__Exercise data__
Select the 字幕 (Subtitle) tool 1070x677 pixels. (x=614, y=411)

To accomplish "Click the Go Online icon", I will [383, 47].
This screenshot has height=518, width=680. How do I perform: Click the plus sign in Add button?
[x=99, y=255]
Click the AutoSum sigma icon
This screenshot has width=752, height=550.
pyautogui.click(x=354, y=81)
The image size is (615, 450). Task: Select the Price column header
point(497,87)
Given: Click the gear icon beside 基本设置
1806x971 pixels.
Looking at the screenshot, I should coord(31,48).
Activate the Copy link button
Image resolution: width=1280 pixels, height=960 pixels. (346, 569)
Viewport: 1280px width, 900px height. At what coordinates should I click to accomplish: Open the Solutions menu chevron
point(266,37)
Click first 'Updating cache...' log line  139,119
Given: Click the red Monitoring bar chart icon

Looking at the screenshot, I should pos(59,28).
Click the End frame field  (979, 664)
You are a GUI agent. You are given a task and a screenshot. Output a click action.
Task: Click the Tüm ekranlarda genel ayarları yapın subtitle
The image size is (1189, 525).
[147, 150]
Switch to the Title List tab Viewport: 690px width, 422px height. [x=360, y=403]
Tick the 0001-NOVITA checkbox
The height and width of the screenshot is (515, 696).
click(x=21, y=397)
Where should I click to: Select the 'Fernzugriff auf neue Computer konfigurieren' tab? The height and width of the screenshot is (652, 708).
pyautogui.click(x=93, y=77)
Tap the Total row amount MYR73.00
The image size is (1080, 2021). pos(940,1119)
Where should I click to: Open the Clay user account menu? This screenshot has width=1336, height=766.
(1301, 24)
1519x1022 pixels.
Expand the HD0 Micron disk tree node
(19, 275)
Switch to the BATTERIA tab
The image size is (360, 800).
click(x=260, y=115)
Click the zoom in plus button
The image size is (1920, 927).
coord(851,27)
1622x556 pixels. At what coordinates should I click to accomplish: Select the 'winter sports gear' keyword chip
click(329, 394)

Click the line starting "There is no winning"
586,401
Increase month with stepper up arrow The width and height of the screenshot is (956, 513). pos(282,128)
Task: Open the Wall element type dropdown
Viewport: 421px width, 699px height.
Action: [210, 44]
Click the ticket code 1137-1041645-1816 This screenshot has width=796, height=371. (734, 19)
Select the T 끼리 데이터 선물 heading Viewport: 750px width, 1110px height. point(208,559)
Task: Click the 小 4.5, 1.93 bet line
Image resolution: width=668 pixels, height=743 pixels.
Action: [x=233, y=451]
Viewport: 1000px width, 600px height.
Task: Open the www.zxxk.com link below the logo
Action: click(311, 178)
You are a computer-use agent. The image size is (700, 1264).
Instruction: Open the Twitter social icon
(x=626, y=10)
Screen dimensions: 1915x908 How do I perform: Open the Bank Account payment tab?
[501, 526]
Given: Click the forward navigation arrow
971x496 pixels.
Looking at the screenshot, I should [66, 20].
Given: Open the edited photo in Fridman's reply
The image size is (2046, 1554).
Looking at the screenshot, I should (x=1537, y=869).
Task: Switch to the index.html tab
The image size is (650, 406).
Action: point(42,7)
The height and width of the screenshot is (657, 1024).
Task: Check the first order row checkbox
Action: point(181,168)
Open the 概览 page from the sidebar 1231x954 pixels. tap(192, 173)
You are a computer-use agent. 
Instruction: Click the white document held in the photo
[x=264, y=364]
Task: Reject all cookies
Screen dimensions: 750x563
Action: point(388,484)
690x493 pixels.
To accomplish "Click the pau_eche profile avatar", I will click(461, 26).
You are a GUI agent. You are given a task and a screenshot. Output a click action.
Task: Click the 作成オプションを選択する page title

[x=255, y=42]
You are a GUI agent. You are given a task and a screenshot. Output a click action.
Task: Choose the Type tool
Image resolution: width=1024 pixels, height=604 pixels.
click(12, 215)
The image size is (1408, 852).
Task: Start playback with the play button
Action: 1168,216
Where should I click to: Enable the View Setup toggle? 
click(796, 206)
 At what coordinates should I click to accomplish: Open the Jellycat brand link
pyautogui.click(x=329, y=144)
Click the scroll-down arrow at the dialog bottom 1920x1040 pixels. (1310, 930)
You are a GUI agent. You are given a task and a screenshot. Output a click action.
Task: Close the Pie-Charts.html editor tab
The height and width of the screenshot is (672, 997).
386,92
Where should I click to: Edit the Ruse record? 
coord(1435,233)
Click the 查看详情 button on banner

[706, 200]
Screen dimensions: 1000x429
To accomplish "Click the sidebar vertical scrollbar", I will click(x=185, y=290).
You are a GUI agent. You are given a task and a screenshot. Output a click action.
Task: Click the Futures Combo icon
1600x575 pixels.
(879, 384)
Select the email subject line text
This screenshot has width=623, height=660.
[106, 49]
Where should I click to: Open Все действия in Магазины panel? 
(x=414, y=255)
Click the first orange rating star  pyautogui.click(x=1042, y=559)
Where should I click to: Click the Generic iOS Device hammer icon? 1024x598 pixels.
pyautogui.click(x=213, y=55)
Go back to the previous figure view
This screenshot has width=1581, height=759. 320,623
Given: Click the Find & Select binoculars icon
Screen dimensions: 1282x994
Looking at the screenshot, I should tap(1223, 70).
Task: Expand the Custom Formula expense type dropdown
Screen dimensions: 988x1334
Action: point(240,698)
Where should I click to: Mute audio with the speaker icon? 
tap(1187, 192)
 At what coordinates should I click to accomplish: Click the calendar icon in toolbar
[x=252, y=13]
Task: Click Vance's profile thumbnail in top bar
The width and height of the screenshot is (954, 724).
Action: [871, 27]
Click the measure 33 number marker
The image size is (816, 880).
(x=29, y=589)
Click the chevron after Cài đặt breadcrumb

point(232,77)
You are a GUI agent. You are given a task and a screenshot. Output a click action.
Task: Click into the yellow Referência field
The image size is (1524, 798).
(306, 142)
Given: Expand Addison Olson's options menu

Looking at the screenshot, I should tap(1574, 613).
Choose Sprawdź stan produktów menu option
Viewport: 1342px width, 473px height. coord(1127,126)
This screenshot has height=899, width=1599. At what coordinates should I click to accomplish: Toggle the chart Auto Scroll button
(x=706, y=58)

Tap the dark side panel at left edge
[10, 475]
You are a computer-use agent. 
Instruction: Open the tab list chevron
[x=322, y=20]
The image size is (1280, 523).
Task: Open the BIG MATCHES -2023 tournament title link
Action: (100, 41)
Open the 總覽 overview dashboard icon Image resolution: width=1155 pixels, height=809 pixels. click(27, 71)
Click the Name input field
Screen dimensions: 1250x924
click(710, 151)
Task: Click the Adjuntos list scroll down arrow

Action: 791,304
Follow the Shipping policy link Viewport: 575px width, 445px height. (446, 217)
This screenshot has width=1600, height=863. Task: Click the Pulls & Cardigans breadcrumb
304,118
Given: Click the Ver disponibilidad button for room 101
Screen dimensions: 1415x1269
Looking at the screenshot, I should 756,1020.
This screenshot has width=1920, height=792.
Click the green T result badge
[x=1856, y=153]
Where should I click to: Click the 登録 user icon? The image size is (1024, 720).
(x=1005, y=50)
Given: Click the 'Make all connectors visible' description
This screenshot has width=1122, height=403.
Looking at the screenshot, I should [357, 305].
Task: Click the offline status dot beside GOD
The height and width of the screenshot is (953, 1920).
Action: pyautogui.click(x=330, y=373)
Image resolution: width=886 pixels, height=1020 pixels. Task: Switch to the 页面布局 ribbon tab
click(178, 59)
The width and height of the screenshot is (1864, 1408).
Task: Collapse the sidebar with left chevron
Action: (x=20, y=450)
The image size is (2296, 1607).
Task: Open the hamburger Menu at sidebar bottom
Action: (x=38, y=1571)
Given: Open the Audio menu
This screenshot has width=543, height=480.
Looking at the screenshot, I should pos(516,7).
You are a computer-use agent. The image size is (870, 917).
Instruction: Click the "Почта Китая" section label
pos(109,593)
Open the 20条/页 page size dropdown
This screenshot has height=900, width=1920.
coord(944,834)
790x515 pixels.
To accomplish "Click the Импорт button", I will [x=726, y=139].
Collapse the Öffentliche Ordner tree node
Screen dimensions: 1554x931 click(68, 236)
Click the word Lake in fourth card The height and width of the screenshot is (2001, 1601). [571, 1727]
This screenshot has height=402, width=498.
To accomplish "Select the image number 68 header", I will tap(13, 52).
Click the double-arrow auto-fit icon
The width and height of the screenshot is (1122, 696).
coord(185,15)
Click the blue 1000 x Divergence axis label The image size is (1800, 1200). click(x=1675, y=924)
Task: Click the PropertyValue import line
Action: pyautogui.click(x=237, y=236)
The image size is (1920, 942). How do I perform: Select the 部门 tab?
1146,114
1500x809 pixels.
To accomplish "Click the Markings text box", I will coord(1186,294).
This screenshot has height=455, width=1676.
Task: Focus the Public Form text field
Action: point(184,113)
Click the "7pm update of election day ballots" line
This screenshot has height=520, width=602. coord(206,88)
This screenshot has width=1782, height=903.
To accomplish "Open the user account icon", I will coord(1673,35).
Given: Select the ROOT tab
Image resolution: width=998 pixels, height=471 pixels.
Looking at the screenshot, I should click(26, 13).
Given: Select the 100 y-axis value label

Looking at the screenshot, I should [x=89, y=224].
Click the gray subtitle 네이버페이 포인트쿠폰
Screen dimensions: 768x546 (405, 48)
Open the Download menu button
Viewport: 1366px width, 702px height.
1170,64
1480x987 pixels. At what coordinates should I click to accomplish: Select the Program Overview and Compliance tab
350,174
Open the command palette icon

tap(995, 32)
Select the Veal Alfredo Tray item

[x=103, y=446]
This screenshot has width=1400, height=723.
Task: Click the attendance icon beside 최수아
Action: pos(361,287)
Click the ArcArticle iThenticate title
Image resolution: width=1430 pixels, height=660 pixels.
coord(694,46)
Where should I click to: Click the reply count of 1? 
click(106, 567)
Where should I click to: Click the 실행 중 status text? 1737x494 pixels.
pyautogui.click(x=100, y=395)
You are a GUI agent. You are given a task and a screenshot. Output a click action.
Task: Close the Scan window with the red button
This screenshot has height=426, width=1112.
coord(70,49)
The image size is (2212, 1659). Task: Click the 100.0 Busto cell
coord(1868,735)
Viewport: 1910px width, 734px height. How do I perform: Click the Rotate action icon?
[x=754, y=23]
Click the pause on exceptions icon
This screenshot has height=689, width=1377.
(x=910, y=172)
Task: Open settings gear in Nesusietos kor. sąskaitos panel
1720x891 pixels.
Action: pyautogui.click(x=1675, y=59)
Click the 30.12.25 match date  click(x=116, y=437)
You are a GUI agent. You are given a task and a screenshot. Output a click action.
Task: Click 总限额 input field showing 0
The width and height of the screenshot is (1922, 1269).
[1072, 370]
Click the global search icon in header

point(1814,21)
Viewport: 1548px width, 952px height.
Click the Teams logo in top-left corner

__About this task__
The answer should consist only of the lines from the one with "Image resolution: width=998" to the final line of the records above, retyped word for word.

__Exercise solution__
Image resolution: width=998 pixels, height=471 pixels.
Looking at the screenshot, I should click(26, 13).
Given: Select the 100 y-axis value label

Looking at the screenshot, I should [x=89, y=224].
Click the gray subtitle 네이버페이 포인트쿠폰
Screen dimensions: 768x546 (405, 48)
Open the Download menu button
Viewport: 1366px width, 702px height.
1170,64
1480x987 pixels. At what coordinates should I click to accomplish: Select the Program Overview and Compliance tab
350,174
Open the command palette icon

tap(995, 32)
Select the Veal Alfredo Tray item

[x=103, y=446]
This screenshot has width=1400, height=723.
Task: Click the attendance icon beside 최수아
Action: pos(361,287)
Click the ArcArticle iThenticate title
Image resolution: width=1430 pixels, height=660 pixels.
coord(694,46)
Where should I click to: Click the reply count of 1? 
click(106, 567)
Where should I click to: Click the 실행 중 status text? 1737x494 pixels.
pyautogui.click(x=100, y=395)
You are a GUI agent. You are given a task and a screenshot. Output a click action.
Task: Close the Scan window with the red button
This screenshot has height=426, width=1112.
coord(70,49)
The image size is (2212, 1659). Task: Click the 100.0 Busto cell
coord(1868,735)
Viewport: 1910px width, 734px height. How do I perform: Click the Rotate action icon?
[x=754, y=23]
Click the pause on exceptions icon
This screenshot has height=689, width=1377.
(x=910, y=172)
Task: Open settings gear in Nesusietos kor. sąskaitos panel
1720x891 pixels.
Action: pyautogui.click(x=1675, y=59)
Click the 30.12.25 match date  click(x=116, y=437)
You are a GUI agent. You are given a task and a screenshot. Output a click action.
Task: Click 总限额 input field showing 0
The width and height of the screenshot is (1922, 1269).
[1072, 370]
Click the global search icon in header

point(1814,21)
Viewport: 1548px width, 952px height.
Click the Teams logo in top-left corner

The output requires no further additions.